WHAT YOU WILL DO: Reproduce each of the records below word for word, leaving out the pictures.

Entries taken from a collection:
┏━━

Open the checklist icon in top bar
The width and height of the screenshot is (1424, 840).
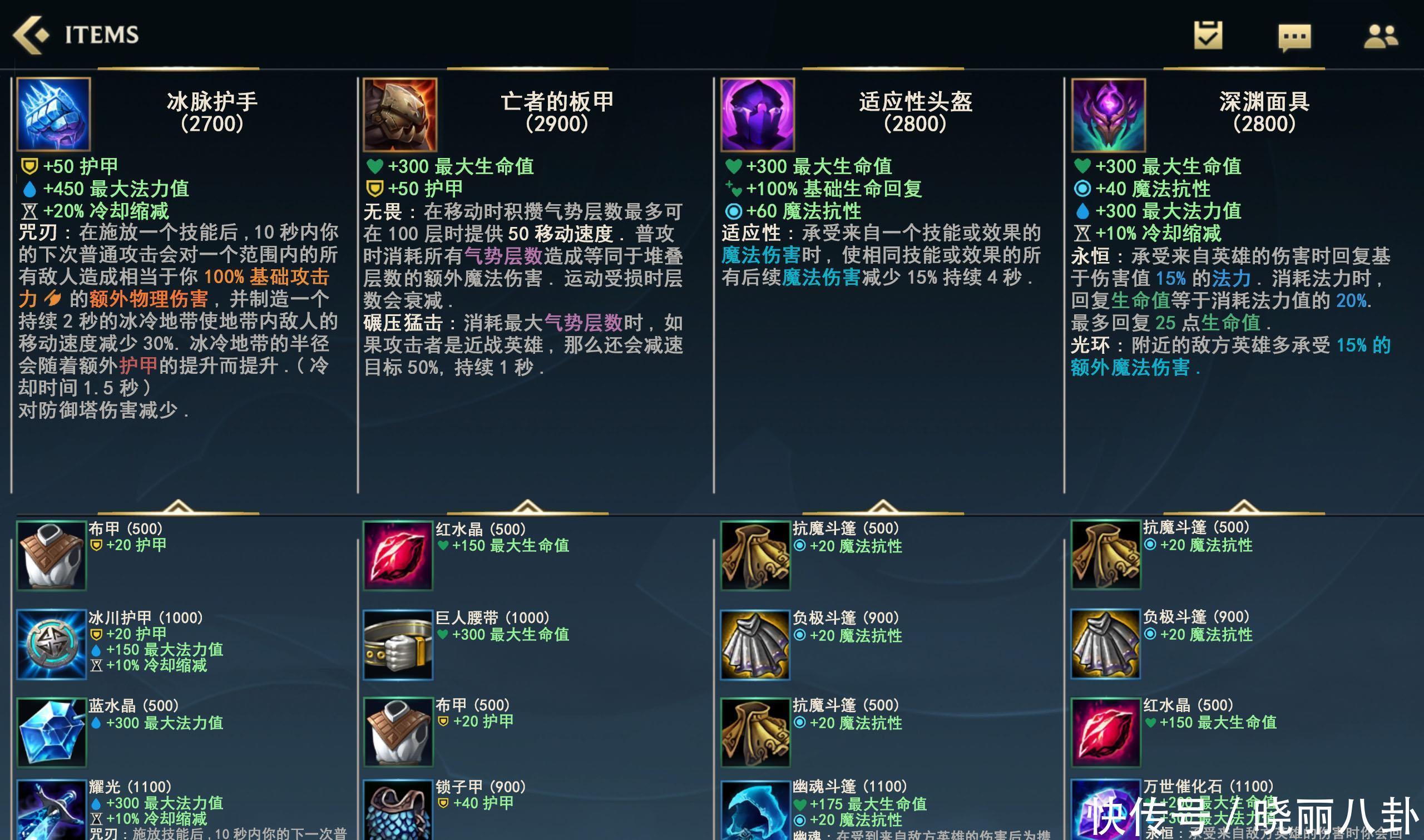[x=1208, y=35]
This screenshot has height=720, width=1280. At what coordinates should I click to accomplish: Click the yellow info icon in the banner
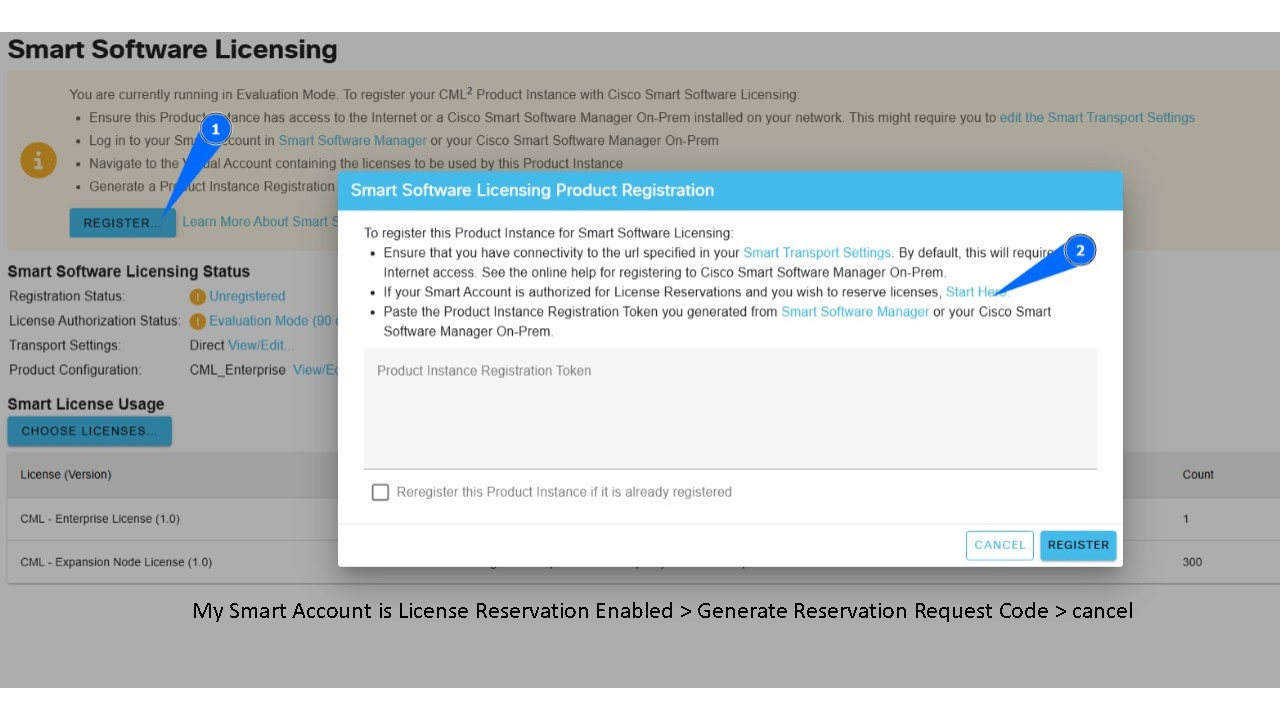click(38, 160)
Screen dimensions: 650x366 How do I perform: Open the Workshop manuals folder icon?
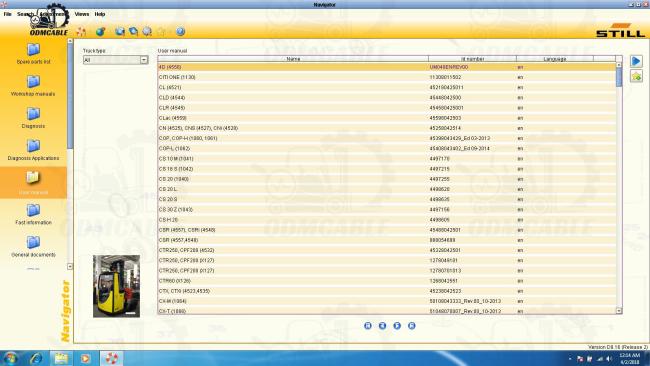33,82
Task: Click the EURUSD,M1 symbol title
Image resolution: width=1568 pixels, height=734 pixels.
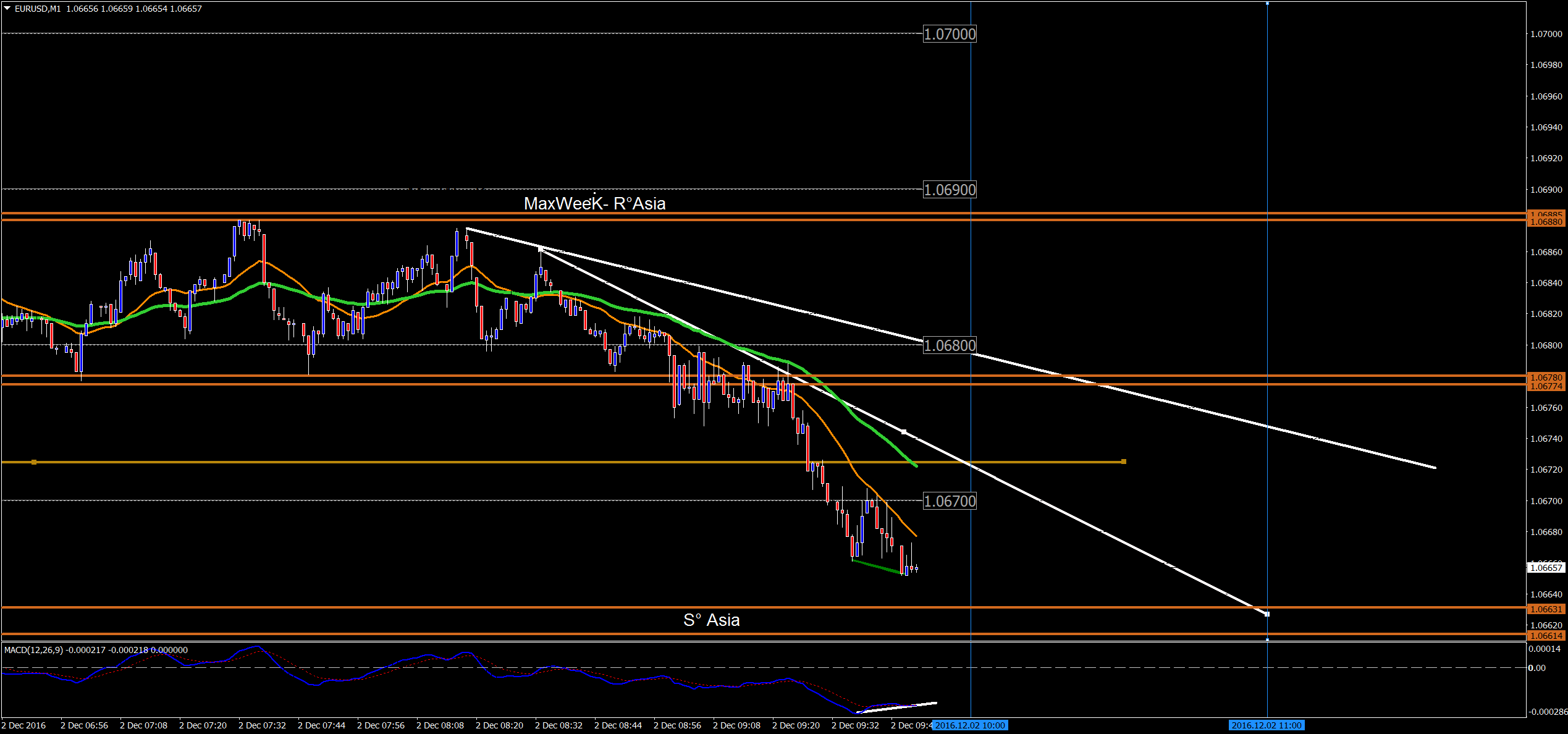Action: click(38, 9)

┗━━

OUTPUT FOR THIS EXERCISE:
Open the checklist icon in top bar
The width and height of the screenshot is (1424, 840).
[x=1208, y=35]
This screenshot has height=720, width=1280. At what coordinates should I click to accomplish: Click the yellow info icon in the banner
click(38, 160)
Screen dimensions: 650x366 How do I perform: Open the Workshop manuals folder icon?
33,82
Task: Click the EURUSD,M1 symbol title
Image resolution: width=1568 pixels, height=734 pixels.
Action: click(38, 9)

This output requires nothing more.